» **WHAT TO WORK ON**
In the text on the transcript conversion tools below, copy the part between "yarn pdf2txt -o" and "Coming soon!", inclusive, substituting "tool" for each "utility".

» **GIVEN TEXT**
▬▬▬▬▬▬▬▬▬▬

A set of tools to transform transcript data from the Trump criminal case (indictment # 71543-2023), published on the New York State Unified Court System website.
Data produced from these tools can be found at the caughtlistening website.
The diagram below depicts the entire transformation process from HTML to MP3, with optional PDF and TXT outputs too.
All steps in the process (except for the audio generation and PDF to text) can be executed by the following command:
convert.sh <inputDir>
┌───────┐
│ HTML │
└───────┘
|
|
(html2png)
|
V
┌───────┐
│ PNG │
└───────┘
|
|
(png2txt)
|
V
┌───────┐ ┌───────┐ ┌───────┐
│ PDF │──(pdf2txt)──>│ TXT │──(png2txt)──>│ PDF │
└───────┘ └───────┘ └───────┘
|
|
(txt2json)
|
V
┌───────┐ ┌───────┐
│ JSON │──(json2txt)──>│ TXT │
└───────┘ └───────┘
|
|
(json2mp3)
|
V
┌───────┐
│ MP3 │
└───────┘
The original HTML transcripts are slowly being replaced by PDF versions. This tool converts a PDF into the same text format that the OCR process does, so that the rest of the pipeline can use it.
yarn pdf2txt --help
E.g.
yarn pdf2txt -o ./output input.pdf
A utility to extract image(s) from html file(s) and creates an image file for each html file provided as an argument.
yarn html2png --help
E.g.
yarn html2png -o ./output *.html
A utility to convert the text in image file(s) and creates a text file for each image file provided as an argument.
yarn png2txt --help
E.g.
yarn png2txt -o ./output *.png
A utility to convert text file(s) into a PDF file.
yarn text2pdf --help
E.g.
yarn txt2pdf -o ./output/transcript.pdf *.txt
Coming soon!
The JSON is an array of objects, where each object represents the words spoken by a character in the transcript along with some metadata.
Example:
[
{
"page": "Page 818",
"lineNumber": "1",
"character": "THE COURT:",
"voice": "Drew",
"text": "Good morning."
}
]
A utility to convert JSON file(s) into a single formatted plain text file.
yarn json2txt --help
E.g.
yarn json2txt -o ./output/transcript.txt transcript.json
A utility to convert JSON file(s) into mp3 file(s). An mp3 file is created for each object in the JSON file provided as an argument. See JSON structure for information about the JSON object.
yarn json2mp3 --help
E.g.
yarn json2mp3 -o ./output transcript.json

▬▬▬▬▬▬▬▬▬▬

» **GIVEN DATA**

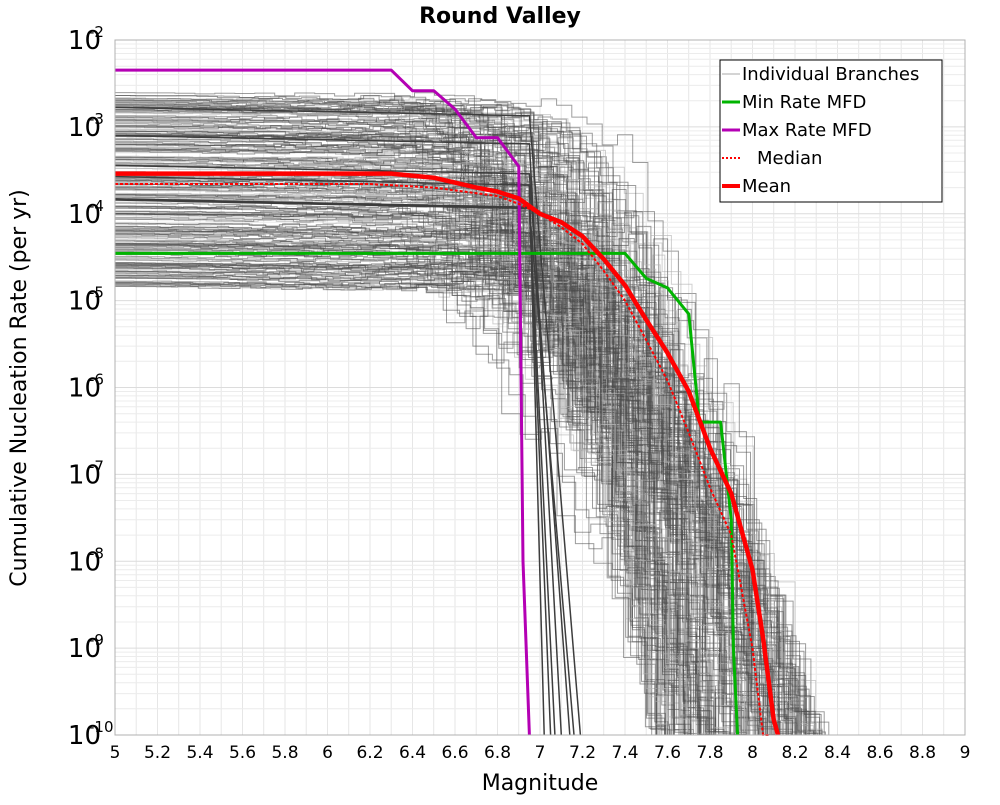 The height and width of the screenshot is (805, 1000). I want to click on y-tick-labels: 10-210-310-410-510-610-710-810-910-10, so click(91, 387).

▬▬▬▬▬▬▬▬▬▬

» **EXERCISE OUTPUT**
yarn pdf2txt -o ./output input.pdf
A tool to extract image(s) from html file(s) and creates an image file for each html file provided as an argument.
yarn html2png --help
E.g.
yarn html2png -o ./output *.html
A tool to convert the text in image file(s) and creates a text file for each image file provided as an argument.
yarn png2txt --help
E.g.
yarn png2txt -o ./output *.png
A tool to convert text file(s) into a PDF file.
yarn text2pdf --help
E.g.
yarn txt2pdf -o ./output/transcript.pdf *.txt
Coming soon!